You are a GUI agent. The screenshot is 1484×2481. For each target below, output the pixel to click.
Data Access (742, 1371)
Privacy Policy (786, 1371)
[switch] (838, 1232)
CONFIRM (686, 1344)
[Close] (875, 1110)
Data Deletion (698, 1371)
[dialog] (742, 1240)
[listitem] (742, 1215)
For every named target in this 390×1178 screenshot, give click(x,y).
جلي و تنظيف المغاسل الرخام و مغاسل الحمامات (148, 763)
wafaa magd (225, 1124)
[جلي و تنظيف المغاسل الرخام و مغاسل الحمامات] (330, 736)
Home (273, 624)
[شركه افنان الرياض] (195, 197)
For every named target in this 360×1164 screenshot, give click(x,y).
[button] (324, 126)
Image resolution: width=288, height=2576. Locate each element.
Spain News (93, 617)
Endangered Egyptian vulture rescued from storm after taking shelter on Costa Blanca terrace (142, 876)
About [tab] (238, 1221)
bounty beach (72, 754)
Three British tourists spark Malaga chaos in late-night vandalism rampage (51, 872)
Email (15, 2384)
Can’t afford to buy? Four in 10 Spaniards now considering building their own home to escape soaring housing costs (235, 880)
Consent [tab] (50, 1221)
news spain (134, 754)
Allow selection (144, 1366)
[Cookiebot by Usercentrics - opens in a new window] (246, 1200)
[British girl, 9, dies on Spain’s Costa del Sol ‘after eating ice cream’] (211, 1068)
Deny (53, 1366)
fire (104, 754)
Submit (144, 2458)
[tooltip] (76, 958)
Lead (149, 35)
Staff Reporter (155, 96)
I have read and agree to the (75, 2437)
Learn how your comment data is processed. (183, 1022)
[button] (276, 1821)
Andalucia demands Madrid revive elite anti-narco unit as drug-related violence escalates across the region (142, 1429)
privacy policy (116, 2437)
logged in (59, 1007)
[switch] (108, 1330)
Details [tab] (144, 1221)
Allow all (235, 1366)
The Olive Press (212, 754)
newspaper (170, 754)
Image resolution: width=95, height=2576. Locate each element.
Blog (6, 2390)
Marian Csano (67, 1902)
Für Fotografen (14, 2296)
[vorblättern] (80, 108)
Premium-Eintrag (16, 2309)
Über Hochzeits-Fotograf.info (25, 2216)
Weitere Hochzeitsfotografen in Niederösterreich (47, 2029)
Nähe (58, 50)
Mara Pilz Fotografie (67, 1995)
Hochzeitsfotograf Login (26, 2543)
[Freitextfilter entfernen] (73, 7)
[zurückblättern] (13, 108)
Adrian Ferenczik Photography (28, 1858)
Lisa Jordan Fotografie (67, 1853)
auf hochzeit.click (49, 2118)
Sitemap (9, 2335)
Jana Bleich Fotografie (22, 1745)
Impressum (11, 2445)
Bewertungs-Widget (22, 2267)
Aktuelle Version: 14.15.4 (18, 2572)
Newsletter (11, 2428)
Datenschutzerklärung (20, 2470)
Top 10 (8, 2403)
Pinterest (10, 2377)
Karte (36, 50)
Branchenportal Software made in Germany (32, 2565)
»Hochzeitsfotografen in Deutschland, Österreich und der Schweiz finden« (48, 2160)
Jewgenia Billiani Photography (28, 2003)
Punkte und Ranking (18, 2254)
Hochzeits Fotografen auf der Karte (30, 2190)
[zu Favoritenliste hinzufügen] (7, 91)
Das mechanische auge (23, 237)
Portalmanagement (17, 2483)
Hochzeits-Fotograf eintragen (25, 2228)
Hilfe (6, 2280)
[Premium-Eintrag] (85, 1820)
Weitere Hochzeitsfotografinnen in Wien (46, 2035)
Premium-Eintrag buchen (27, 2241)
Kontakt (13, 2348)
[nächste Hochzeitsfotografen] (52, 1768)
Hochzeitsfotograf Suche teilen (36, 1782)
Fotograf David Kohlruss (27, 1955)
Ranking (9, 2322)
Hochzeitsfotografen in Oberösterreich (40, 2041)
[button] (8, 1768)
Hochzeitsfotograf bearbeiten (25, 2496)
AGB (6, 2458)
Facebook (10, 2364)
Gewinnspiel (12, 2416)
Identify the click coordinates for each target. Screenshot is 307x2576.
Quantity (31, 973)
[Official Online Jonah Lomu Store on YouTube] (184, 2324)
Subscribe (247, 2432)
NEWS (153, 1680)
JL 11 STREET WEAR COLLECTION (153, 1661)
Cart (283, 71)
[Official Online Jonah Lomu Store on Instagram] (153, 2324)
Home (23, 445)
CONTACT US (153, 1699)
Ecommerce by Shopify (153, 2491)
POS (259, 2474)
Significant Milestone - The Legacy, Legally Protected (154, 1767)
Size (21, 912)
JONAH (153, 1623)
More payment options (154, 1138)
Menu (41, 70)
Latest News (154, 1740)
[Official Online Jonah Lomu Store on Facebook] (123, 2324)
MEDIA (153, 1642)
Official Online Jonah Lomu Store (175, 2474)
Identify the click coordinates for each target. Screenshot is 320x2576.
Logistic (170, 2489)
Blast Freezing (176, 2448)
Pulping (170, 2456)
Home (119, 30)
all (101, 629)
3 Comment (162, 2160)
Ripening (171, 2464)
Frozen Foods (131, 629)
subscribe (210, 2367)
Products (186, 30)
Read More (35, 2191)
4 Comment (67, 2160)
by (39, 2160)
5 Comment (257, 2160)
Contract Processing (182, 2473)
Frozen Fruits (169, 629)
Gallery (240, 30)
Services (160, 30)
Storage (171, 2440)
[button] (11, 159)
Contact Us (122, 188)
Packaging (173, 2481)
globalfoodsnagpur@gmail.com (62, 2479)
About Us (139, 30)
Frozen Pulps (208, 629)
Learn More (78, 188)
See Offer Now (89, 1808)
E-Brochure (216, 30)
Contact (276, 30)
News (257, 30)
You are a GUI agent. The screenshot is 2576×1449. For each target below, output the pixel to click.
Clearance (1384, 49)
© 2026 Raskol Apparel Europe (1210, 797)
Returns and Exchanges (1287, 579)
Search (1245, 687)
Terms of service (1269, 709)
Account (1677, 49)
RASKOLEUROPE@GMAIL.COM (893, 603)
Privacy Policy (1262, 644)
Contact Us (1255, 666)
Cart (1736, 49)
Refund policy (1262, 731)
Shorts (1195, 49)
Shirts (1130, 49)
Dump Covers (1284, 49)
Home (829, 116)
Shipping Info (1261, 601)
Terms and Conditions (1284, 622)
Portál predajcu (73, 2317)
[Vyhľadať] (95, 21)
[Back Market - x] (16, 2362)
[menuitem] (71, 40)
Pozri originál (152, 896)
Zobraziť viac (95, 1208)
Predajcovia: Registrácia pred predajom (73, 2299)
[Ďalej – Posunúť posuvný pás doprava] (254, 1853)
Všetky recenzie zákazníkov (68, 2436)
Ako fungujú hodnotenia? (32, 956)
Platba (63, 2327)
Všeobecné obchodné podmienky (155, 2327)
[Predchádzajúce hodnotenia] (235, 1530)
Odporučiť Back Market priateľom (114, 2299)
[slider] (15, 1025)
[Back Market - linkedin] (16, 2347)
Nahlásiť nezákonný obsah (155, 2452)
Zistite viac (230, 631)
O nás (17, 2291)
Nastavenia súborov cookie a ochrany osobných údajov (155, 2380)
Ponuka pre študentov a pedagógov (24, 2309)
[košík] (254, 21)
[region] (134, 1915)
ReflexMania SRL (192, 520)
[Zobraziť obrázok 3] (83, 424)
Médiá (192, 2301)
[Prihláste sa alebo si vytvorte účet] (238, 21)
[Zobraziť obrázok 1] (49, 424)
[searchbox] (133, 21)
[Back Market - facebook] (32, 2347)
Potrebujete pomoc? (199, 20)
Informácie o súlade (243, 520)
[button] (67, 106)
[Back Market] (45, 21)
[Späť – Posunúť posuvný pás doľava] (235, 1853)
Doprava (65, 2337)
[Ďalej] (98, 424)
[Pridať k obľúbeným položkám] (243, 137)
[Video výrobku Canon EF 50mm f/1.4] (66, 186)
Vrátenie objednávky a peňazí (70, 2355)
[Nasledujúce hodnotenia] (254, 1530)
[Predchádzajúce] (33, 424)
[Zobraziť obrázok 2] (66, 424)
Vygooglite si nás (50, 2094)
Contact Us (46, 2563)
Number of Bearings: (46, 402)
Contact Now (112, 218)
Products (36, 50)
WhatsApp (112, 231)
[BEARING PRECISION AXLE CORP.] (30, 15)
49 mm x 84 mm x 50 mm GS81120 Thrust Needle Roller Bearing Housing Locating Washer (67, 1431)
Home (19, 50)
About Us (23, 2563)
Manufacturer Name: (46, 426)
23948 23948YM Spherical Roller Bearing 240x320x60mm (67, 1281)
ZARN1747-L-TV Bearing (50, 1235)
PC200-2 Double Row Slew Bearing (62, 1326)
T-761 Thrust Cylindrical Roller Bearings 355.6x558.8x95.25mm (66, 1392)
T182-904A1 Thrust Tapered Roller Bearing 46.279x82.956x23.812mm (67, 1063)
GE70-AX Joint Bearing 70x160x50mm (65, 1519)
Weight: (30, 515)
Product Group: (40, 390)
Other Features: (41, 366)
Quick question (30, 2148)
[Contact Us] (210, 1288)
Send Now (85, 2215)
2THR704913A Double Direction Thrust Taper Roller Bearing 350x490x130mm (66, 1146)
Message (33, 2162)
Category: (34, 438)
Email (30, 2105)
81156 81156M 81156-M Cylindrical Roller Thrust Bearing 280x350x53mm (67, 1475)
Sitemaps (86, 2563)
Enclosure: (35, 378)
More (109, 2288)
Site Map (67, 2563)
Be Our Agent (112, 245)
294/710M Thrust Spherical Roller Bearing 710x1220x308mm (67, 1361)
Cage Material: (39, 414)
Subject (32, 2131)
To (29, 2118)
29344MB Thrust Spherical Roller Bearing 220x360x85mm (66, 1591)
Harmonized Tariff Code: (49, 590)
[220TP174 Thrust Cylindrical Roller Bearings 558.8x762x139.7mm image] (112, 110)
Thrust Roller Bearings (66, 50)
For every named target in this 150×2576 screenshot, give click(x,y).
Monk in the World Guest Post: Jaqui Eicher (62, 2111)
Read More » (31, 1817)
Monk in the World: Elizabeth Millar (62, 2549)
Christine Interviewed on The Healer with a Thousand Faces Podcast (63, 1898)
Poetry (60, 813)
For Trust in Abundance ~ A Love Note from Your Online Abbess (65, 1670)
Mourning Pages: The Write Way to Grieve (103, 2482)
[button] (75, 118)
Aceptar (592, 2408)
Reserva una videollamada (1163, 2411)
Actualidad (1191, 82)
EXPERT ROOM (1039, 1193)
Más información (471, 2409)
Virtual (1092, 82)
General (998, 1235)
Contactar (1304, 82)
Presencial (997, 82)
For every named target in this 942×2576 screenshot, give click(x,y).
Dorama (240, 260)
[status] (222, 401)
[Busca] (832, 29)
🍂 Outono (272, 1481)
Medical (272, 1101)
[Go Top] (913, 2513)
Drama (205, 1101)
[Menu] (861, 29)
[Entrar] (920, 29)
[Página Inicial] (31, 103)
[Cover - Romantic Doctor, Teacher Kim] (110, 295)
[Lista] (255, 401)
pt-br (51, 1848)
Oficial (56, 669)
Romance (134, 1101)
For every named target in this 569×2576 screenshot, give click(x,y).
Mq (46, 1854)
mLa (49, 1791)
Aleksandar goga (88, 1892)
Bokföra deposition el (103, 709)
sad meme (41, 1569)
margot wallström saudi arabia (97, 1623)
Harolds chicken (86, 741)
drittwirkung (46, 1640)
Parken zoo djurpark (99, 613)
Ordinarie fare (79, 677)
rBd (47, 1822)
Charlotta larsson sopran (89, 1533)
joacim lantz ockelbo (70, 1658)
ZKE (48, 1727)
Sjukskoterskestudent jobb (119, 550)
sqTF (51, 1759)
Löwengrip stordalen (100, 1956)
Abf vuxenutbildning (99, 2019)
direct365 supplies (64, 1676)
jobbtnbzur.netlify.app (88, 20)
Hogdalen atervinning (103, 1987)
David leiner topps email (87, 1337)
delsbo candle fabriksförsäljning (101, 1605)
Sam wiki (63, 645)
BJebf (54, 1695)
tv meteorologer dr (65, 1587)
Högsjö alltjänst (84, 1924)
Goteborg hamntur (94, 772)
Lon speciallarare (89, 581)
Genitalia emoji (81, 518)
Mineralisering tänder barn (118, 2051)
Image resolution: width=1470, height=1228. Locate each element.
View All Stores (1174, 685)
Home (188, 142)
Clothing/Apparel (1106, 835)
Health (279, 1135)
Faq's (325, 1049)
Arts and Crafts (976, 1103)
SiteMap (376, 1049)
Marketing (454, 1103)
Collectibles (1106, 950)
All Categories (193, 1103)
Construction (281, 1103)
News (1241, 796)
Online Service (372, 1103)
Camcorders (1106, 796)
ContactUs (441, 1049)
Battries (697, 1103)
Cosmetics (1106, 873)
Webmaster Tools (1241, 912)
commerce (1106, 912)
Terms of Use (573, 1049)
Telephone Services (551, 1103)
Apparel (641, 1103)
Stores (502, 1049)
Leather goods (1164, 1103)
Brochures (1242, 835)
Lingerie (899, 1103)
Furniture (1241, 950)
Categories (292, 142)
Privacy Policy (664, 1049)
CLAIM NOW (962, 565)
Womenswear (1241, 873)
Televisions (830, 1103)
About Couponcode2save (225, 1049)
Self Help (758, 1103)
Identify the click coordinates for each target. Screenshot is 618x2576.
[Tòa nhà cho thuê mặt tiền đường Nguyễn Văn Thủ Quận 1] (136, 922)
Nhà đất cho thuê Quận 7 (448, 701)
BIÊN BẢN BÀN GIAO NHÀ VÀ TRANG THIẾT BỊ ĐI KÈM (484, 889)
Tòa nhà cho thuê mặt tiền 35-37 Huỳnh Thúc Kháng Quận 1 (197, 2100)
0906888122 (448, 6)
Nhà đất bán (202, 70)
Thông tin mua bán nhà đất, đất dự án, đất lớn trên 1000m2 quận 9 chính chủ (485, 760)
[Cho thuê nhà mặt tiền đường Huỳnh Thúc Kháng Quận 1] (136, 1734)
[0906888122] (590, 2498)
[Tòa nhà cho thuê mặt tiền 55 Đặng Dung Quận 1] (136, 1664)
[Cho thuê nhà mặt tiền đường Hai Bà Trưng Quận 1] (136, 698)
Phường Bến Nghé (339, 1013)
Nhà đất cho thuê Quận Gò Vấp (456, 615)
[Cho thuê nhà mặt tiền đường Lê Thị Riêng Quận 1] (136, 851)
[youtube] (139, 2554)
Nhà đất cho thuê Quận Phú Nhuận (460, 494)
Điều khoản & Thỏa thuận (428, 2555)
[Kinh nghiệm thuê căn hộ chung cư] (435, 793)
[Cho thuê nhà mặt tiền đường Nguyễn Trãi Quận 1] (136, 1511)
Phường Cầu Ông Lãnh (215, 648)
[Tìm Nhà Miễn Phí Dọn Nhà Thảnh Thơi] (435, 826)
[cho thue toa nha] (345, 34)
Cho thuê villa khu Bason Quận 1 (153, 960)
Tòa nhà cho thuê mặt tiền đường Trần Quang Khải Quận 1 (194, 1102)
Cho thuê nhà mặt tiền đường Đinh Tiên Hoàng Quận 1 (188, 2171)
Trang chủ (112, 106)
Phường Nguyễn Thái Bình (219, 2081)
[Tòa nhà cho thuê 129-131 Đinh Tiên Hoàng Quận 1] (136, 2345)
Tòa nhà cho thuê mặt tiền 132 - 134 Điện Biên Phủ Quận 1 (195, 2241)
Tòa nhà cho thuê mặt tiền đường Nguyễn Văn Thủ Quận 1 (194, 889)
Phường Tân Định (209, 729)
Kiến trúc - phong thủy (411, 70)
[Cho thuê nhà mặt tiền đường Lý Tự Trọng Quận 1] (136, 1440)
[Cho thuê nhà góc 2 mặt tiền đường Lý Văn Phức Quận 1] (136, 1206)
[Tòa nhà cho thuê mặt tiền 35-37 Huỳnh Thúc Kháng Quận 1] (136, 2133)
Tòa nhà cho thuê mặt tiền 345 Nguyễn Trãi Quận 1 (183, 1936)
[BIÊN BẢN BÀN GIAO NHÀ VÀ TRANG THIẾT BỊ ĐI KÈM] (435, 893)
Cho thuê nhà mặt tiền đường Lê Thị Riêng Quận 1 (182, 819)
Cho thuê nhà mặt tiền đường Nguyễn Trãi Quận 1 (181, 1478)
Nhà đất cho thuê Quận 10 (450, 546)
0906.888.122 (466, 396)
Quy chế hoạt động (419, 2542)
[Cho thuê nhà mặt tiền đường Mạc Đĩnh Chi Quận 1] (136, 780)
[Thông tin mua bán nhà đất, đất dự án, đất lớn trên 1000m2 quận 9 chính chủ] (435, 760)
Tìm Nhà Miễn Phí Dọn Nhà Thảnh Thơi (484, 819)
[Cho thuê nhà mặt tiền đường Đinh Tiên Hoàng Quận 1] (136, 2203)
* * * * * * * * *
_HOW TO COMPLETE THIS TASK:_ Above are the records. Print exactly, and only, the lines from the line with "About Us (23, 2563)" to the line with "Message (33, 2162)", both inclusive.

_ANSWER TO THIS EXERCISE:_
About Us (23, 2563)
Manufacturer Name: (46, 426)
23948 23948YM Spherical Roller Bearing 240x320x60mm (67, 1281)
ZARN1747-L-TV Bearing (50, 1235)
PC200-2 Double Row Slew Bearing (62, 1326)
T-761 Thrust Cylindrical Roller Bearings 355.6x558.8x95.25mm (66, 1392)
T182-904A1 Thrust Tapered Roller Bearing 46.279x82.956x23.812mm (67, 1063)
GE70-AX Joint Bearing 70x160x50mm (65, 1519)
Weight: (30, 515)
Product Group: (40, 390)
Other Features: (41, 366)
Quick question (30, 2148)
[Contact Us] (210, 1288)
Send Now (85, 2215)
2THR704913A Double Direction Thrust Taper Roller Bearing 350x490x130mm (66, 1146)
Message (33, 2162)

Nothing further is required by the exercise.